A novel and evolutionarily conserved PtdIns(3,4,5)P3-binding domain is necessary for DOCK180 signalling.

The evolutionarily conserved DOCK180 protein has an indispensable role in cell migration by functioning as an exchange factor for Rac GTPase via its DOCK homology region (DHR)-2 domain. We report here that the conserved DHR-1 domain also has an important signalling role. A form of DOCK180 that lacks DHR-1 fails to promote cell migration, although it is capable of inducing Rac GTP-loading. The DHR-1 domain interacts with PtdIns(3,4,5)P(3) in vitro and in vivo, and mediates the DOCK180 signalling complex localization at sites of PtdIns(3,4,5)P(3) accumulation in the cell's leading edge.
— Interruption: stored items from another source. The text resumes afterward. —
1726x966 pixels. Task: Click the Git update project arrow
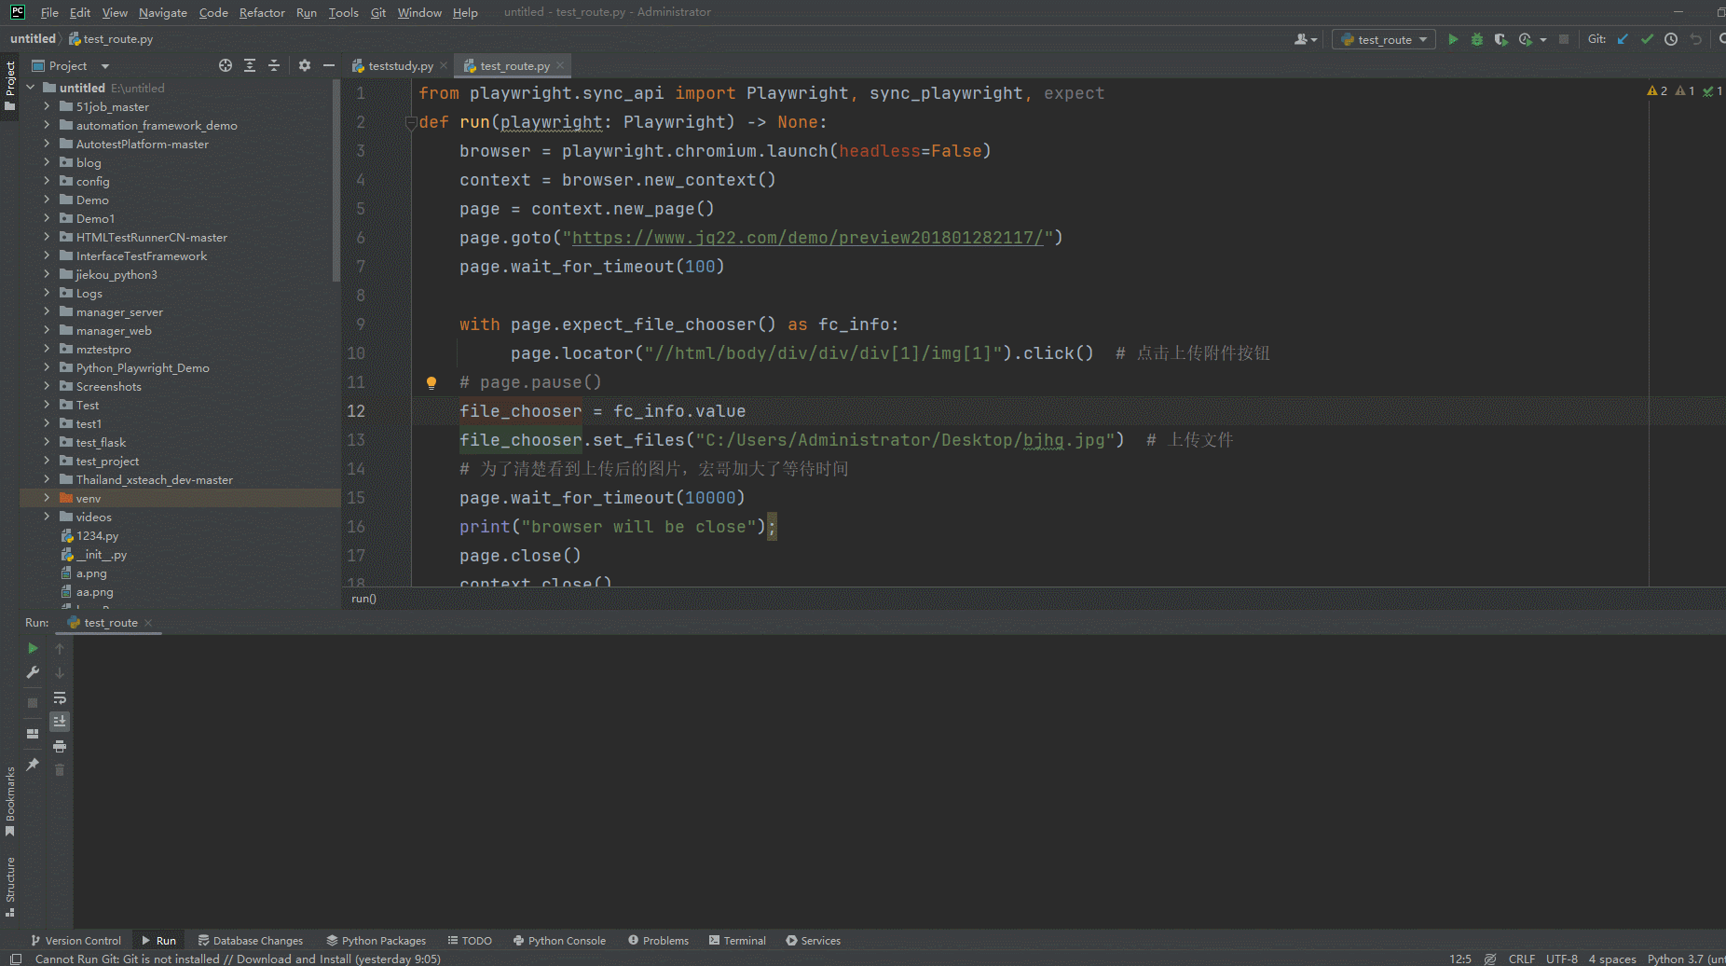click(1623, 39)
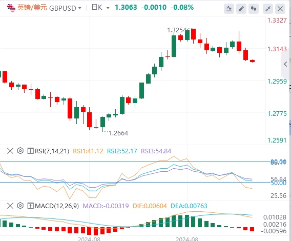
Task: Open MACD indicator settings gear
Action: pos(20,206)
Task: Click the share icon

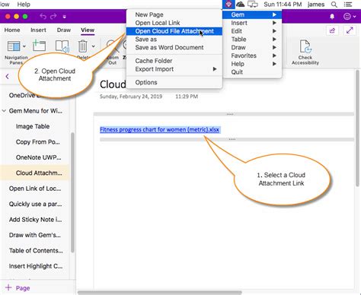Action: tap(332, 30)
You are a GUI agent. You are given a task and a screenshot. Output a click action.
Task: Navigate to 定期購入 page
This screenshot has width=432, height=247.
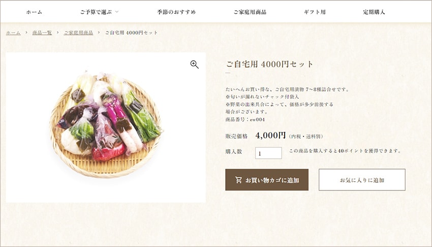(374, 12)
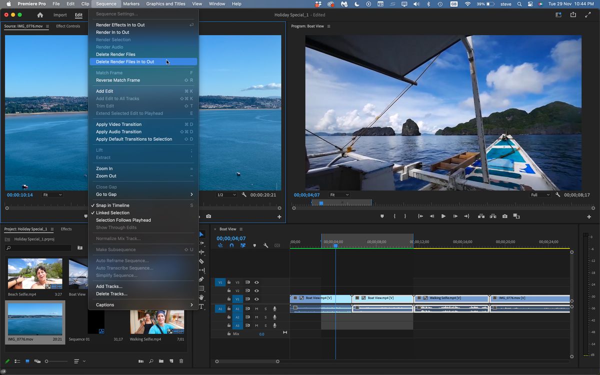Mute the A2 audio track
This screenshot has width=600, height=375.
[x=257, y=317]
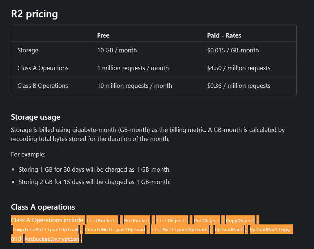Click the Class A operations heading
Image resolution: width=314 pixels, height=249 pixels.
coord(43,207)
A form of DOCK180 in which the DHR-1 domain has been replaced by a canonical PtdIns(3,4,5)P(3)-binding pleckstrin homology domain is fully functional at inducing cell elongation and migration, suggesting that the main function of DHR-1 is to bind PtdIns(3,4,5)P(3). These results demonstrate that DOCK180, via its DHR-1 and DHR-2 domains, couples PtdIns(3,4,5)P(3) signalling to Rac GTP-loading, which is essential for directional cell movement.